Having burnt through an estimated £600m since its inception in 2005 (with no real end to the haemorrhaging in sight), owners Antonio 'Tony' Teixeira and the beleaguered RAB Capital vulture fund could be tempted to off-load A1GP for its lock-up value - £200m, or around £30m per breakaway team, coincidentally the same figure as the original budget cap against which they have kicked so violently, and approximately 10% of their current annual budgets.

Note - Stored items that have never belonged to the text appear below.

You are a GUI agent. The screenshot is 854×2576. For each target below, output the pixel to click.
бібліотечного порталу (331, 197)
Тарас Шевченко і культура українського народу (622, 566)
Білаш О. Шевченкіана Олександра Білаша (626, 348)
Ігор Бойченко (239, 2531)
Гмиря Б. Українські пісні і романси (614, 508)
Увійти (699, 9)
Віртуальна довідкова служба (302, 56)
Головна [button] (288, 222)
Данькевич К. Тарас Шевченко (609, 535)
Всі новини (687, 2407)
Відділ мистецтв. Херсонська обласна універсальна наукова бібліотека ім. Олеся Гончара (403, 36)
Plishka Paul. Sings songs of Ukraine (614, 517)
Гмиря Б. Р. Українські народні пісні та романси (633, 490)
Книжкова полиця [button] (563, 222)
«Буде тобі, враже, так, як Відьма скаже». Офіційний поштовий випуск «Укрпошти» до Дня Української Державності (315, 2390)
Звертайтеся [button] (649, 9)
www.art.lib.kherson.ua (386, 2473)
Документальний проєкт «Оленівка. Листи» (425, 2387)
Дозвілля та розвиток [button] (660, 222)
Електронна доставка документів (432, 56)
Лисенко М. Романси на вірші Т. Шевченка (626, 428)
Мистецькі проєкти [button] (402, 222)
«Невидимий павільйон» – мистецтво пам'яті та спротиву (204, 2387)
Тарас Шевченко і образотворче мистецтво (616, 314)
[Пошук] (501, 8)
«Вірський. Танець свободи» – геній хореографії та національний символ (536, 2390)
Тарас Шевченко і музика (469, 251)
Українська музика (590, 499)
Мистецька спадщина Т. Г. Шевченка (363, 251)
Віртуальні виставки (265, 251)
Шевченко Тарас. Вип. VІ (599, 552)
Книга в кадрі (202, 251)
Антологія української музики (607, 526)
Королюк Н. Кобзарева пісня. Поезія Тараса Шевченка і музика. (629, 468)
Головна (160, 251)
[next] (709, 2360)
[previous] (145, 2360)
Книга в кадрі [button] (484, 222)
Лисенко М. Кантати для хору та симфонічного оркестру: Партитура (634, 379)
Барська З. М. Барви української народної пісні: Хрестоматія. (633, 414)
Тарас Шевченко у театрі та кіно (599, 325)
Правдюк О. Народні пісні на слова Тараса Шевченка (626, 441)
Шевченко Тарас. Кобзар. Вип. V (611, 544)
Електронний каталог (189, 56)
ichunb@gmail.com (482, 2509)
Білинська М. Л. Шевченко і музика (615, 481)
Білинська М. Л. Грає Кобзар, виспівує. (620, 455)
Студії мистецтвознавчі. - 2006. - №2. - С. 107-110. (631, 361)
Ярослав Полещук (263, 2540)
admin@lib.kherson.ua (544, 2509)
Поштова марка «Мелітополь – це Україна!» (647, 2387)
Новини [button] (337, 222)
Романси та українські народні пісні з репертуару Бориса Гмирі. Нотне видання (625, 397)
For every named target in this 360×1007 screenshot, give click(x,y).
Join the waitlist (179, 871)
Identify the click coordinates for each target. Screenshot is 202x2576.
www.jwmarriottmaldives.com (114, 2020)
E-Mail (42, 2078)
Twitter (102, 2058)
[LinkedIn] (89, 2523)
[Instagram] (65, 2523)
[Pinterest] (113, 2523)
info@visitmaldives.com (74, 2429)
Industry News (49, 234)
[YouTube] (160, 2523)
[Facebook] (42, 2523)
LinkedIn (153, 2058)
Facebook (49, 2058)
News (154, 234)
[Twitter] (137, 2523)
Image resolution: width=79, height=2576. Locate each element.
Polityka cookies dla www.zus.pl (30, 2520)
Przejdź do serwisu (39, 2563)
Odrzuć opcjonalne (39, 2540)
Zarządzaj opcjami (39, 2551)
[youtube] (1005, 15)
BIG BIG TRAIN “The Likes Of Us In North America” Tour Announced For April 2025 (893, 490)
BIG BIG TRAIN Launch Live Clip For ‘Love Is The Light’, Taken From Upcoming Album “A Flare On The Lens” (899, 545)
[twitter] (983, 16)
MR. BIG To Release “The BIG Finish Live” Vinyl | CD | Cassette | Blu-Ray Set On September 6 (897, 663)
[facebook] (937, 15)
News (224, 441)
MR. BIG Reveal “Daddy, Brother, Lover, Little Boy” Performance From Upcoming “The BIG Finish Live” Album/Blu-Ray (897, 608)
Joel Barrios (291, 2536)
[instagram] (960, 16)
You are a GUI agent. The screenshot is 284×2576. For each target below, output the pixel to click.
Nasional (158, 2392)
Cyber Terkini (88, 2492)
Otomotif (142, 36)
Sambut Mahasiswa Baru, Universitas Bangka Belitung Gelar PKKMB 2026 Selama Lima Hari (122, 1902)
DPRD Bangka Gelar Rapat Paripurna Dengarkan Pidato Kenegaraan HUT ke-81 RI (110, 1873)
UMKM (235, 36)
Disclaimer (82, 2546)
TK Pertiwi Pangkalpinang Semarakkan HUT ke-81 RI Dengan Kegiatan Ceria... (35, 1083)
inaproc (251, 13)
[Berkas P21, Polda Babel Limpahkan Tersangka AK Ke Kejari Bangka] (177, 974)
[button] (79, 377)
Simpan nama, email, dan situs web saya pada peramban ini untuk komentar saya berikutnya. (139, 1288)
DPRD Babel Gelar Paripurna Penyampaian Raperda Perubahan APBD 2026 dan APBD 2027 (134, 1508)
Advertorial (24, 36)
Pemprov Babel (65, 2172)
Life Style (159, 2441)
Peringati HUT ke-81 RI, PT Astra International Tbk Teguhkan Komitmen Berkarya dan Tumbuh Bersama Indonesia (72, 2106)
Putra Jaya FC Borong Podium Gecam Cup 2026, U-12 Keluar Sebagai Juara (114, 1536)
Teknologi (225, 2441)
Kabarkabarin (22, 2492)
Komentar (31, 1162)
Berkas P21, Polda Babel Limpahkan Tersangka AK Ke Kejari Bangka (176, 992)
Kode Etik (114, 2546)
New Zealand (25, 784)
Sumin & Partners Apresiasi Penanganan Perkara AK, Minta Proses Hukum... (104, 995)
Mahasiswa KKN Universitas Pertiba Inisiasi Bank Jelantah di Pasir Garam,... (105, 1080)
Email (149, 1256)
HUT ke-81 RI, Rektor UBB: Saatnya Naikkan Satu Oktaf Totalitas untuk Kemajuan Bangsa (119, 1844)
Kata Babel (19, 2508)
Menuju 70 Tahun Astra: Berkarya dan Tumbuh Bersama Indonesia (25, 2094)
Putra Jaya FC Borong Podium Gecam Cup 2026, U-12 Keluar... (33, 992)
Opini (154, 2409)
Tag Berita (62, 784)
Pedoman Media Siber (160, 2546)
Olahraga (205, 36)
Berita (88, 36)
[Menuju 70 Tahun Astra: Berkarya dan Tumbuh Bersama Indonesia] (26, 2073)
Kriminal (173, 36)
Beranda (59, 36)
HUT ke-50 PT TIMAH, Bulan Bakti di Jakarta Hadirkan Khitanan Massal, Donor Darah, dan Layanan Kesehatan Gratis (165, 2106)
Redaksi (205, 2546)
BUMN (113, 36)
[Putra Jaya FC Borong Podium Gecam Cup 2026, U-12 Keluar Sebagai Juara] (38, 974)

A1GP racing at the Algarve circuit in Portugal
Factor in the immediate availability of one (or both) German circuits, Silverstone, Magny-Cours, Toyota-owned Fuji, the Red Bull-controlled A1-Ring and either Jerez or Valencia's permanent track, plus previous A1GP circuits such as Brno, Shanghai and Estoril, and a ready-made calendar stares one in the face, one in which the manufacturers can accommodate their own series (having sold or scrapped A1GP's race hardware), with support programmes made by their own junior formulae - FBMW, FRenault or even DTM and touring cars.
A1GP has a turn-key freight forwarding operation, race operations base, fully-fledged high definition TV operation with contracts in 160 countries and video streaming possibilities, race administration and a media centre in which internet outlets are welcome, the Pangea hospitality facility, merchandising contracts and, above all, a Michelin tyre deal.
Reflect for a moment on the manner in which the French tyre company was squeezed out, and imagine how gleeful it would be to once again partner a restructured Ferrari, BMW, Mercedes, Renault and Toyota - to the detriment of arch-rival Bridgestone, to whom Original Equipment contracts and partnerships are of eminently greater value than stickers on independent teams.
Whether this neat reversal of fortune for both F1 and A1GP at all comes to pass depends on the outcome of a series of meetings scheduled for the next week between the FIA and FOTA. But, according to one source in Barcelona, the chances are "Already better than 50%..." All the seven teams have to do is to enter three cars each, which will result in a 21-strong grid. Plus, of course, ticket and hospitality prices could also drop by at least 50%.